Real weights, bound states and duality orbits

TL;DR

This paper analyzes the duality orbits of extremal black holes in supergravity by examining stabilizing subalgebras and weight vectors, revealing how orbit stratification depends on the properties of these weights across various theories.

Contribution

It provides a unified framework for deriving duality orbits using weight vectors and stabilizers, connecting previous results across different supergravity theories.

Findings

Orbit stratification depends on the nature of weights (real, complex, different lengths).

Maximally non-compact symmetry groups have all real weights, affecting orbit structure.

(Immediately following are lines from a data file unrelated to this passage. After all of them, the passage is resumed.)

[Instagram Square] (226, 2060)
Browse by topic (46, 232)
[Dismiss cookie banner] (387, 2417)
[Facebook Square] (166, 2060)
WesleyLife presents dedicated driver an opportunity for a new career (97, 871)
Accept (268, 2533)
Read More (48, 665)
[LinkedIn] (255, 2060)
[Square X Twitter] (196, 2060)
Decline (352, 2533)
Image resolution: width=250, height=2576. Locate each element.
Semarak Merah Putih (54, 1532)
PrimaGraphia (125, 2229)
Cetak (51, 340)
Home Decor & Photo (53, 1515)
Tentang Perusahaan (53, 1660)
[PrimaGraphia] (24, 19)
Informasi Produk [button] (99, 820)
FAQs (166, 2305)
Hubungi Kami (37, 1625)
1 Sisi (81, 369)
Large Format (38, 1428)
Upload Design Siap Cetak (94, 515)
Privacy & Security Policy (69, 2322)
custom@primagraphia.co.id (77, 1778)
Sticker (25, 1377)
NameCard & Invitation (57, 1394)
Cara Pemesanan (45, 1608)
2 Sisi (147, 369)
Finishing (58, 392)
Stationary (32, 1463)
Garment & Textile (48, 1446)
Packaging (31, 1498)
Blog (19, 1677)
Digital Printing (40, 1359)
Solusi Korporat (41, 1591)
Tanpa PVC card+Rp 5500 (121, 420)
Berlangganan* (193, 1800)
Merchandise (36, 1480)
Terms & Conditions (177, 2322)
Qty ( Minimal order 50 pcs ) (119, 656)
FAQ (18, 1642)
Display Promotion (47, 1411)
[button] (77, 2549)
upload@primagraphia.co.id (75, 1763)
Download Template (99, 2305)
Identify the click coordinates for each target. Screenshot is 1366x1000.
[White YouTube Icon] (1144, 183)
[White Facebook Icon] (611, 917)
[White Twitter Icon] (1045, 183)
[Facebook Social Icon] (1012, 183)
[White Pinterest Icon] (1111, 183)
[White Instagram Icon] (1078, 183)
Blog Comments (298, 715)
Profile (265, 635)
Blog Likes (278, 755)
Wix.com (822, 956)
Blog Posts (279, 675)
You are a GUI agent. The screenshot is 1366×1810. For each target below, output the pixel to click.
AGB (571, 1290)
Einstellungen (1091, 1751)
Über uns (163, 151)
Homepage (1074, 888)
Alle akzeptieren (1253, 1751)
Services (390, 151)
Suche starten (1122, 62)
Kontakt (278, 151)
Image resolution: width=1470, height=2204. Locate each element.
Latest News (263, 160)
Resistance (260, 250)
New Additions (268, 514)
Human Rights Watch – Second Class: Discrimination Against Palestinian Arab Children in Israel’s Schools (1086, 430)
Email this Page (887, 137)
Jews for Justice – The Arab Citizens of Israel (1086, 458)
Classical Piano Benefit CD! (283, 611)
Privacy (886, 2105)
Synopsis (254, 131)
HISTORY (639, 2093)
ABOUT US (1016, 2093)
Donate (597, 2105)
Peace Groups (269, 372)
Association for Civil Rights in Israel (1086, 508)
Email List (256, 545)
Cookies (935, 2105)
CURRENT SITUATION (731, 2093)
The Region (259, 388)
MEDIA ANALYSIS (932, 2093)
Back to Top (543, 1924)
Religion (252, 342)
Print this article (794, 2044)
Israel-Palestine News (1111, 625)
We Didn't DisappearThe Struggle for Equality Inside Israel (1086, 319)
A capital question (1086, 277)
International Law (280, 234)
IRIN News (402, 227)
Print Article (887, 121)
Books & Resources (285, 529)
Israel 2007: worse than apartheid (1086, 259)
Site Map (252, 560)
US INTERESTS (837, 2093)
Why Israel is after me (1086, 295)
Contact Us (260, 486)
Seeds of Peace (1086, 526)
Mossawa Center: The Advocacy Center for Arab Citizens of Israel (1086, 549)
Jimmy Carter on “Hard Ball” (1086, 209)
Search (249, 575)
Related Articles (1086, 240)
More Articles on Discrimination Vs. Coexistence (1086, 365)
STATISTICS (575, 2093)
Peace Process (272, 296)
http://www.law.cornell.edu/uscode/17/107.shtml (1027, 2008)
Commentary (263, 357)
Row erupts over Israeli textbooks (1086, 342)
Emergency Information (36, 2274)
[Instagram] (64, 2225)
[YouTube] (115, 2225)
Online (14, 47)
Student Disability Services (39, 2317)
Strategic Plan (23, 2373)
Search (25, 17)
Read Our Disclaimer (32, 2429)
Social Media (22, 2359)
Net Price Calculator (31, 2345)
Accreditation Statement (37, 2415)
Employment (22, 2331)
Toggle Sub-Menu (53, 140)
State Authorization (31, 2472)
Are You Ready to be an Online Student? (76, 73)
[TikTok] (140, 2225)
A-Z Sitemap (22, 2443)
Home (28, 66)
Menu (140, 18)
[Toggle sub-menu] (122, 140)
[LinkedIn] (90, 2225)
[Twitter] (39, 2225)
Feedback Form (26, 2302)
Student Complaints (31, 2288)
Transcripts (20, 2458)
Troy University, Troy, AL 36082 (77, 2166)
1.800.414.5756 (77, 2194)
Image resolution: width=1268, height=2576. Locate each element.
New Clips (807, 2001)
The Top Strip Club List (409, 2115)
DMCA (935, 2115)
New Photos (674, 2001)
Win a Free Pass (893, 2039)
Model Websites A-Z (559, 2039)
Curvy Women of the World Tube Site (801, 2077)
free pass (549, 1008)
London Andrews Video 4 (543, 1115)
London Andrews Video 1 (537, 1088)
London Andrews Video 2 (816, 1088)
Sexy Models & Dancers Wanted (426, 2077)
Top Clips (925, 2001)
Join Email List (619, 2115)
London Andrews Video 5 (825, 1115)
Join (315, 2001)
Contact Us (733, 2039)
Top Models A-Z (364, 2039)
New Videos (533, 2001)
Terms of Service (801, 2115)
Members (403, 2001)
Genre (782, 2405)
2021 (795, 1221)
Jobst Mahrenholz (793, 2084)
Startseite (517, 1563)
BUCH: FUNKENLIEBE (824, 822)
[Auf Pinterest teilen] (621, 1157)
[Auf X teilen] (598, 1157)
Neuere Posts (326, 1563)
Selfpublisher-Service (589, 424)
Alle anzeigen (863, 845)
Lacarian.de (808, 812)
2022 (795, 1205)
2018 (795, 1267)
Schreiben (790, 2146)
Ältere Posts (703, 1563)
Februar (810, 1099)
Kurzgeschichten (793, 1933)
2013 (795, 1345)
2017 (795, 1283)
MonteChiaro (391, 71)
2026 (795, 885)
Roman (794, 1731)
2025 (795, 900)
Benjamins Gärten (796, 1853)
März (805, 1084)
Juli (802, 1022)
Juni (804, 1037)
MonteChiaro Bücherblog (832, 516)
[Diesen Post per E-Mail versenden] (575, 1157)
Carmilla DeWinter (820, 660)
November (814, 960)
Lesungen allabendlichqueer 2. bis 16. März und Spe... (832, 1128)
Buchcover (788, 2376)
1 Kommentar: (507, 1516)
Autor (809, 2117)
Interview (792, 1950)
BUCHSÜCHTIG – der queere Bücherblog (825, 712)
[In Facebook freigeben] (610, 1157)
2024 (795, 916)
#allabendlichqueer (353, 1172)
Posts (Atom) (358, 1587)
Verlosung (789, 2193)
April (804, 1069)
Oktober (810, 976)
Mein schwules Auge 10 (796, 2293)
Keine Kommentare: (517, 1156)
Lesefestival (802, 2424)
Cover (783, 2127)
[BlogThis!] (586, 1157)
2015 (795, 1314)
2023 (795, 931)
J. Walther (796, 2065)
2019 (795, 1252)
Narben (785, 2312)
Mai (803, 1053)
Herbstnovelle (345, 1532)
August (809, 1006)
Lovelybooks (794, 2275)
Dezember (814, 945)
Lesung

The approach retrieves and unifies various known results in supergravity black hole classifications.

Abstract

We show that the duality orbits of extremal black holes in supergravity theories with symmetric scalar manifolds can be derived by studying the stabilizing subalgebras of suitable representatives, realized as bound states of specific weight vectors of the corresponding representation of the duality symmetry group. The weight vectors always correspond to weights that are real, where the reality properties are derived from the Tits-Satake diagram that identifies the real form of the Lie algebra of the duality symmetry group. Both N=2 magic Maxwell-Einstein supergravities and the semisimple infinite sequences of N=2 and N=4 theories in D=4 and 5 are considered, and various results, obtained over the years in the literature using different methods, are retrieved. In particular, we show that the stratification of the orbits of these theories occurs because of very specific properties of the representations: in the case of the theory based on the real numbers, whose symmetry group is maximally non-compact and therefore all the weights are real, the stratification is due to the presence of weights of different length, while in the other cases it is due to the presence of complex weights.